Sondrio, l'ulivo in Valle ha lunghe radici

Le piante vennero introdotte nell'anno Mille

Al lavoro tra gli ulivi

Al lavoro tra gli ulivi

Sondrio, 2 agosto 2019 - Da ipotesi a realtà. L'ulivo, oltre a caratterizzare sempre più il paesaggio della Valtellina, con un centinaio di varietà su circa 500 censite in Italia, faceva già parte del suo passato. A offrirne la prova lo studio della professoressa Giancarla Maestroni. «Sempre disponibile, a titolo gratuito, quando la Fondazione Fojanini ha bisogno di notizie storiche - esordisce il direttore Graziano Murada - Nel 1998, contro tutto e tutti, abbiamo introdotto il primo impianto alla Sassella. Era sperimentale: serviva a colmare il vuoto lasciato dalla vite e impedito l'assalto ai terrazzamenti da parte del bosco». Col tempo «un rimedio estetico «tampone« è diventato coltura dalle grandi soddisfazioni».

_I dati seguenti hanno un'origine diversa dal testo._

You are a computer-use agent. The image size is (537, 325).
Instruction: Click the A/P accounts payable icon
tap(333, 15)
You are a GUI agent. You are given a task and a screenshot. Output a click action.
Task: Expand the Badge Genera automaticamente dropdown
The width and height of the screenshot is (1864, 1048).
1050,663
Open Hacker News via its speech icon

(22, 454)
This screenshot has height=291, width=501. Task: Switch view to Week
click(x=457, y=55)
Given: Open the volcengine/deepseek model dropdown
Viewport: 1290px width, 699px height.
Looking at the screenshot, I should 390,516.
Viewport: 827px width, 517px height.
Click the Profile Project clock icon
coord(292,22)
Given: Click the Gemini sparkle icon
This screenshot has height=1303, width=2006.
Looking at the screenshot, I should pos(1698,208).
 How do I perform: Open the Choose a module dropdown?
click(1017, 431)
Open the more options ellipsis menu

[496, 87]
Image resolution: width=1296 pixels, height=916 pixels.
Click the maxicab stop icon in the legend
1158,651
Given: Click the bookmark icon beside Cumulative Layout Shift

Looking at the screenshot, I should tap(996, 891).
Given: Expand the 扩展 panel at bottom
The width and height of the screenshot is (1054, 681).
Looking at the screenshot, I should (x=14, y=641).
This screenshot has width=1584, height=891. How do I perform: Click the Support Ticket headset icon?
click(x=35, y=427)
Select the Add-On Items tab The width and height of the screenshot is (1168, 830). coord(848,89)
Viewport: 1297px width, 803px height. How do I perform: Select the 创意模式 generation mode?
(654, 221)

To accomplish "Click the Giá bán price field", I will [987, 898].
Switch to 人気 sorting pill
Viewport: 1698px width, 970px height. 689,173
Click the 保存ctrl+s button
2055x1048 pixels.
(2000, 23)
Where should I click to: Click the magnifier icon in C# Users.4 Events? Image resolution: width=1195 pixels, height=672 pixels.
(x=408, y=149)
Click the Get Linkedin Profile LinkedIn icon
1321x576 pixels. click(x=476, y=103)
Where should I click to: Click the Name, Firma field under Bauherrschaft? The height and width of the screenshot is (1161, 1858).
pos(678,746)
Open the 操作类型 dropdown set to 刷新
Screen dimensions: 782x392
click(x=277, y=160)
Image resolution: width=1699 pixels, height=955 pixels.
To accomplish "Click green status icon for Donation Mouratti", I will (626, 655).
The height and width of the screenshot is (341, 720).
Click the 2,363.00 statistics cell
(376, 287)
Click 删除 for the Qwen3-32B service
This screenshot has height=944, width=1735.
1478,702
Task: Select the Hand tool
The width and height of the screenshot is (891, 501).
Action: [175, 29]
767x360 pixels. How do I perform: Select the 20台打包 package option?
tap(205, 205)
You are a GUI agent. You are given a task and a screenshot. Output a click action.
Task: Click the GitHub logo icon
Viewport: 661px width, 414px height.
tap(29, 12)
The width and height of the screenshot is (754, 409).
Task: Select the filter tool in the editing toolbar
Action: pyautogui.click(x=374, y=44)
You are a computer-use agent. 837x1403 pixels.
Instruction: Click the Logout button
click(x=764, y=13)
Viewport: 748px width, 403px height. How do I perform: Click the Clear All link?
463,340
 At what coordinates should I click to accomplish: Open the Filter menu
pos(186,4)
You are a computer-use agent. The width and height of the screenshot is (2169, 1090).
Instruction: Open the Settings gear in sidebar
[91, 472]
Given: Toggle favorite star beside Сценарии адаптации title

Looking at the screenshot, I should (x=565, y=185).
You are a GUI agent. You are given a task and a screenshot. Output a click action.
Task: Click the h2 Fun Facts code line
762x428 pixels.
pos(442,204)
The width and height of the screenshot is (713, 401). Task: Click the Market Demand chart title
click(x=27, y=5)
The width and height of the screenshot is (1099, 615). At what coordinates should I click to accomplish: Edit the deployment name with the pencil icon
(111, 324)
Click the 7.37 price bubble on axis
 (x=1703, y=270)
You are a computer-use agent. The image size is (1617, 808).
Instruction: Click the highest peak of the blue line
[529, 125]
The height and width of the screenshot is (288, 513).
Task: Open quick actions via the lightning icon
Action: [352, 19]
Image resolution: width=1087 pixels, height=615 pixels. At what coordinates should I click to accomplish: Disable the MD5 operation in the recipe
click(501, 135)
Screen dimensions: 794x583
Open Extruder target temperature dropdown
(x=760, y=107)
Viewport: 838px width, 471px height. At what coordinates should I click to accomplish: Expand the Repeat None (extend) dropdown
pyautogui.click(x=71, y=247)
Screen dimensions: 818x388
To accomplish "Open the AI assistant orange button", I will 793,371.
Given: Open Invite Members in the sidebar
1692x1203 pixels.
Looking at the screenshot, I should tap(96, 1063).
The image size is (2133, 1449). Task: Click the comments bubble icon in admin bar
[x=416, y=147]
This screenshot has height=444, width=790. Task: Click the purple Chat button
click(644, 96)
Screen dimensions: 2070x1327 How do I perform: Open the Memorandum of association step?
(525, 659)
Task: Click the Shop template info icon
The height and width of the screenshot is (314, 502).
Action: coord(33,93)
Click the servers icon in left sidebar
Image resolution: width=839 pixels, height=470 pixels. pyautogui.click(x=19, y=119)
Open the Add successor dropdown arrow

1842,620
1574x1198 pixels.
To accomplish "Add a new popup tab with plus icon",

Non poteva essere altrimenti visto che è iscritta nel dna della Valle. Se ne trovano tracce già nel 1200: quello che, per la Fojanini, era solo un sentore oggi si è trasformato in certezza. «Lo studioso Andrea Fabbri - scrive Maestroni - afferma che una certa presenza di olivi in Lombardia è attestata a partire dal II sec a.C.», in particolare attorno ai laghi. «È tuttavia nell'anno 1000 e nei secoli immediatamente seguenti che la coltura si diffonde». In questa fase storica anche la Valtellina comincia a vantarne la presenza, «soprattutto in concomitanza con l'optimum climatico sino al XIV, XV secolo», prosegue. «D'altro canto, è intorno al 1000 che il territorio agricolo valtellinese si è gradualmente formato» attraverso i terrazzamenti coltivati a vite, cereali minori, «ulivi e addirittura agrumi». Diversamente dai romani, che impiegavano l'olio come condimento, la Valtellina se ne serviva per lo più a scopo liturgico. Si suppone che la coltura fosse diffusa nella Bassa Valle e in Valchiavenna. «Martino Fattarelli fa riferimento (...) a un documento del 1256» su vendite di terreni di Dubino e Delebio che comprendono anche oliveti. Altri scritti riportano che, nel 1365, si pagavano affitti in olio, oltre che in vino, e che, nel 1495, un comprensorio a Castione è denominato «Ad oliva>. Sempre in zona, contrada San Rocco, seguendo un filo rosso che si dipana per oltre 5 secoli, si narra che ai primi del 1900 prosperassero agave e olio. Non solo la Basse Valle quindi, tutta la sponda retica ospitava la coltura, lo suggeriscono toponimi come 'Crap de l'uliva' a Montagna, 'Vialle olivarum' a Bianzone.

Anche l'iconografia aiuta: a palazzo Besta (Teglio), lungo le nervature della volta nella sala da pranzo, si snodano motivi vegetali che comprendono rami d'ulivo. Altro documento del 1835, conservato nell'archivio di Stato a Milano, contiene la registrazione, nel Comune della Sassella, di 54 ulivi. Sembra che verso metà ottocento si arrivò al quasi totale azzeramento degli alberi, ne sopravvissero pochi, sparsi qua e là.